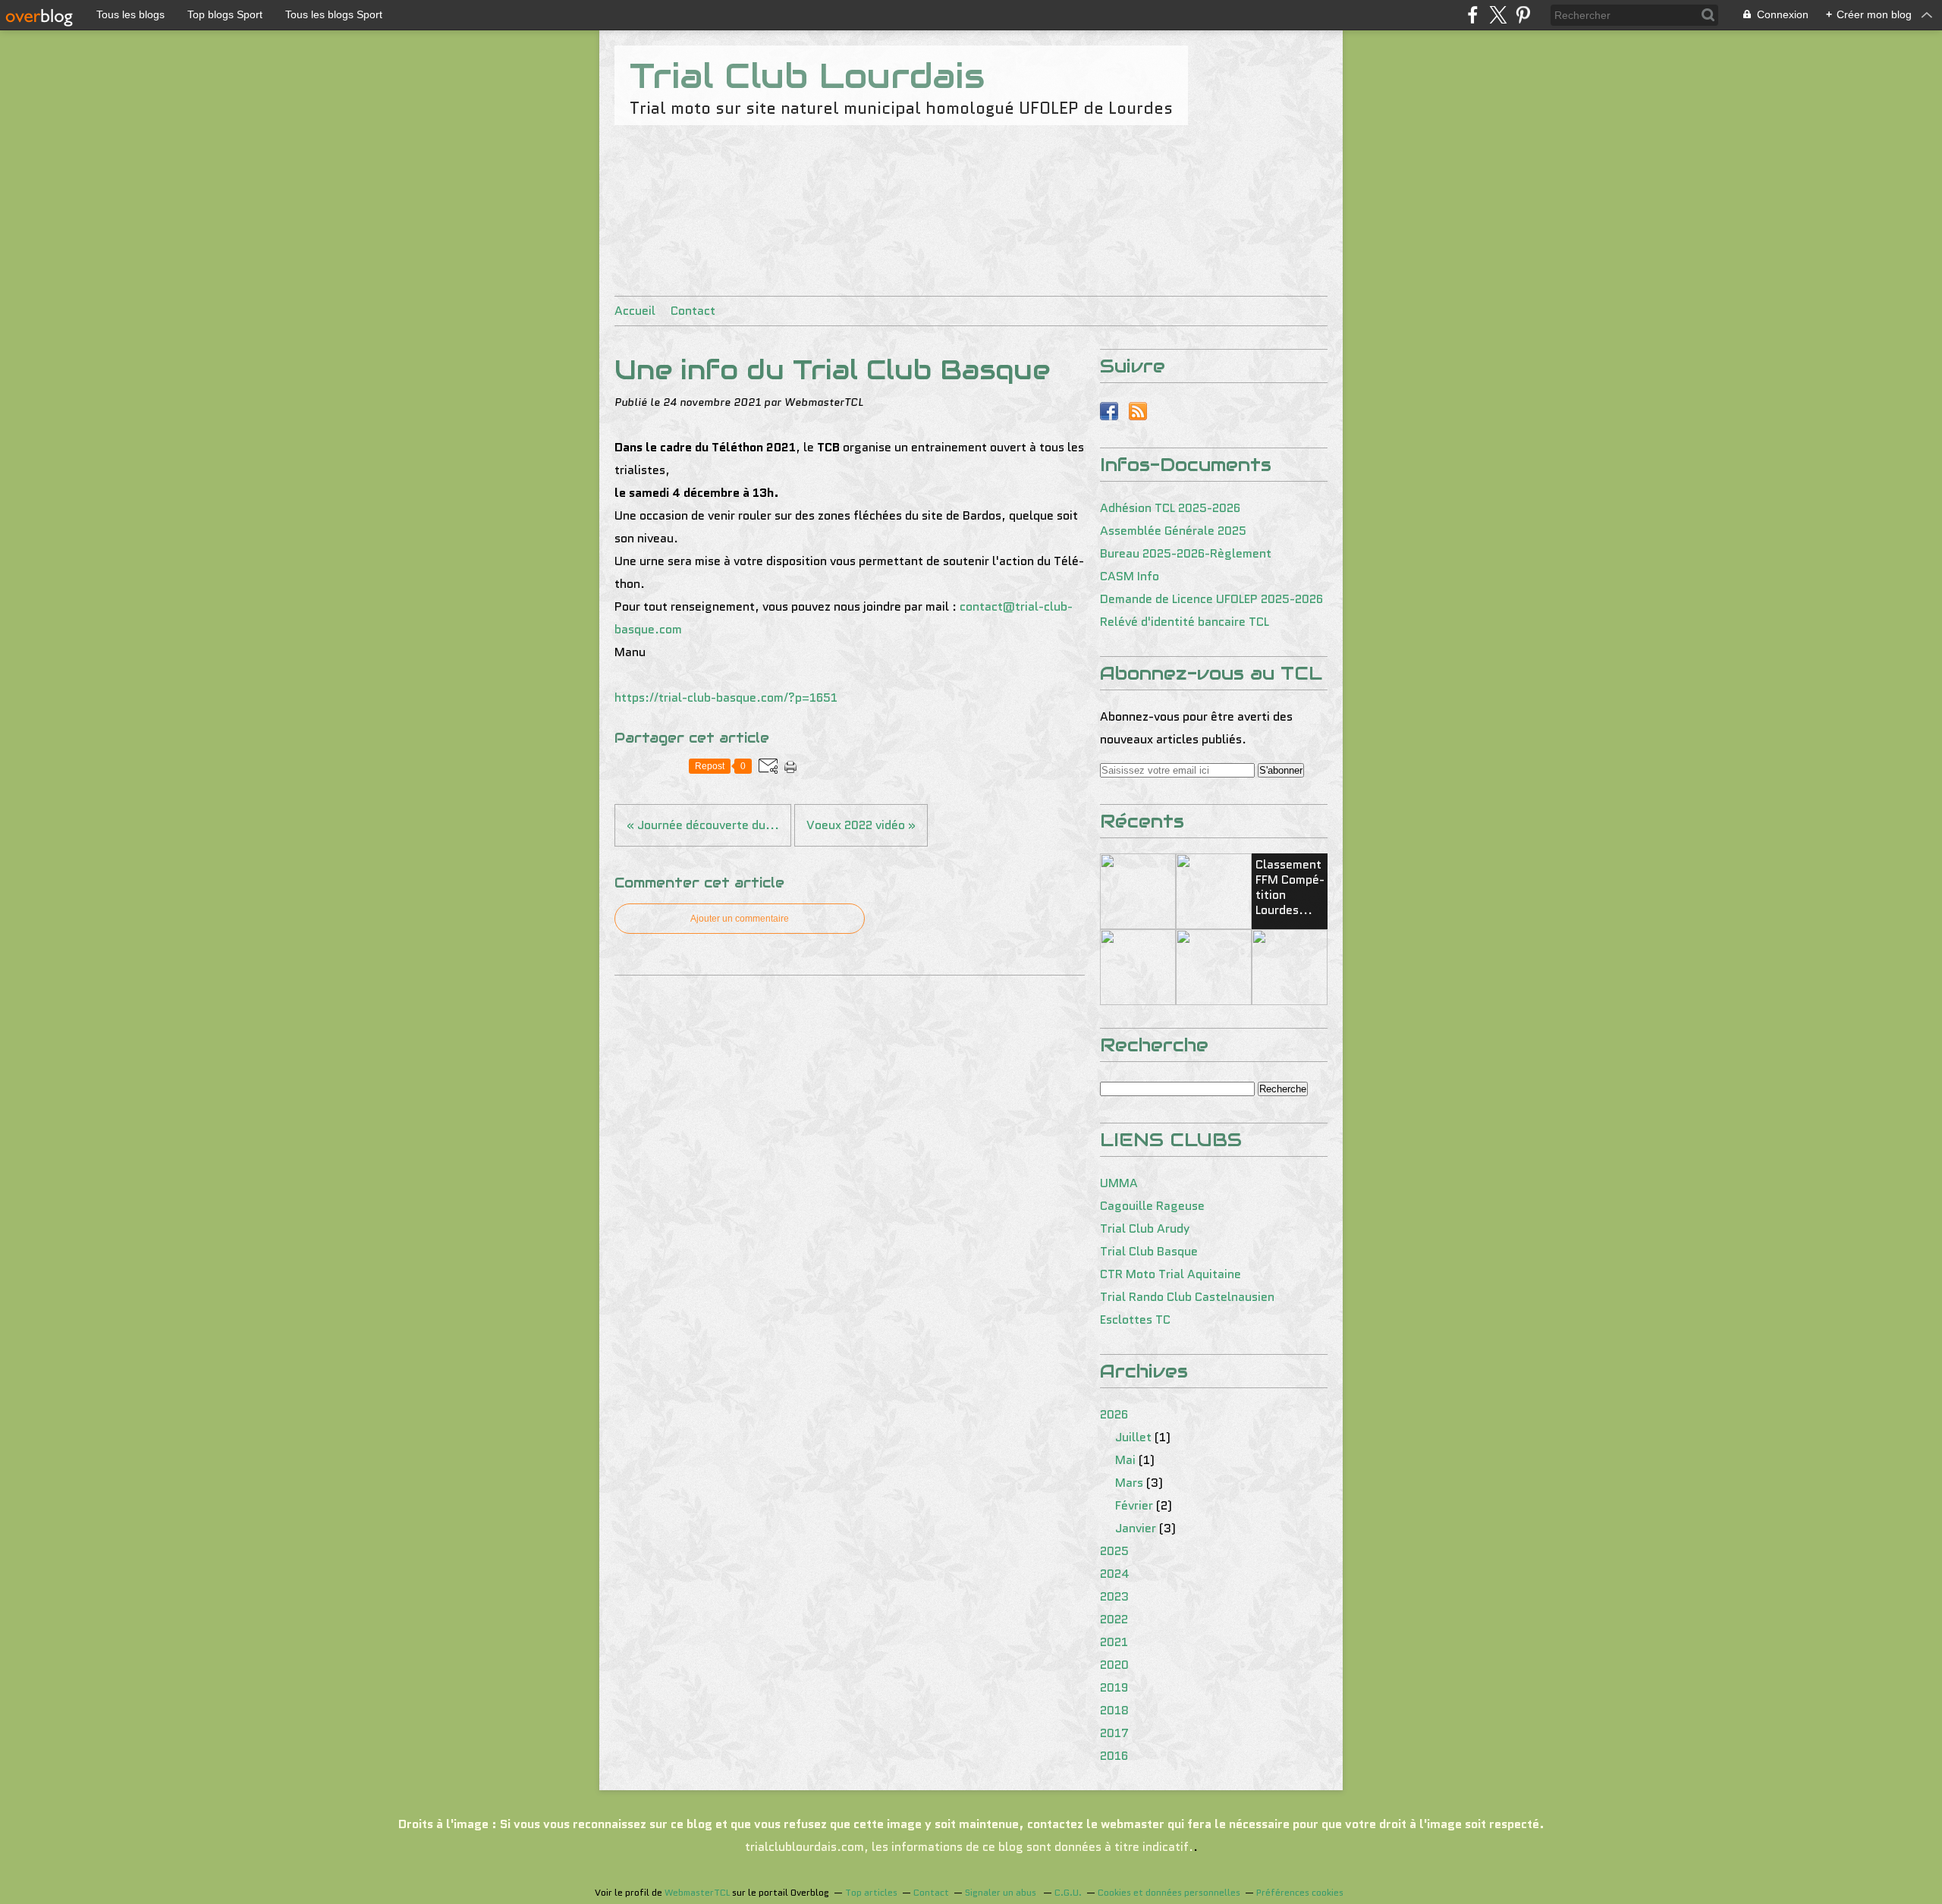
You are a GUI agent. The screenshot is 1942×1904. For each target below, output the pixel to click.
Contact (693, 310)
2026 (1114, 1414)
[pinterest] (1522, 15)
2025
══════
Word for word, retype all of the data above, but include no pictures.

_Exercise answer:_
You are a GUI agent. The screenshot is 1942×1904. For each target below, output the pixel to click.
Contact (693, 310)
2026 (1114, 1414)
[pinterest] (1522, 15)
2025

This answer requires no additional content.